Transportation, legal tech & insurance
Government & insurance sector
Accident analysis and liability assessment
Measured results
−70%
manual investigation time
hours
to process a claim, from weeks
Source: Epsilon AI Success Stories & Project Highlights, Ver. 3 — 15 October 2025, page 10
The problem
Manual accident investigation was slow and inconsistent between investigators, with no standard basis for attributing fault.
What was built
A mobile-enabled system that validates the vehicles present, classifies damage, and applies liability rules to produce a report at the scene.
Technical approach
- Vehicle validation
- YOLOv8 detection confirming which vehicles are actually in frame.
- Damage assessment
- Deep learning classification of damage type and severity.
- Liability analysis
- Spatial analytics combined with the applicable legal and insurance rules.
Measurement framework
Deployment evidence is drawn from the published engagement. The delivery and measurement plans are case-specific recommendations grounded in the documented solution and results.
- Evidence status
- The source documents a field-to-claim accident-assessment workflow, supported by reported reductions in investigation and processing time.
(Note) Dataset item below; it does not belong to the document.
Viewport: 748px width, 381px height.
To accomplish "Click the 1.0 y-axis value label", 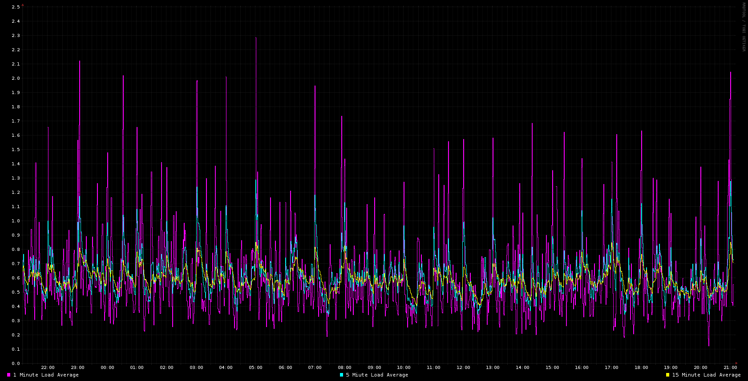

- Indicative delivery plan
- Define the evidence schema and liability workflow, validate outputs against adjudicated cases, conduct a supervised field pilot, then introduce a governed production rollout with human review.
- Recommended baseline
- Recommended: median investigator handling time and end-to-end claim cycle time for closed pre-deployment cases, segmented by case complexity and evidence volume.
- Recommended measurement method
- Compare matched case cohorts, timestamp each workflow stage and exclude cases awaiting external evidence. Quality-assure a blinded sample against the final adjudicated outcome; report time savings separately from decision accuracy.
Recommended items are not presented as the original study method. They should be replaced with the confirmed project methodology when the underlying records are approved for publication.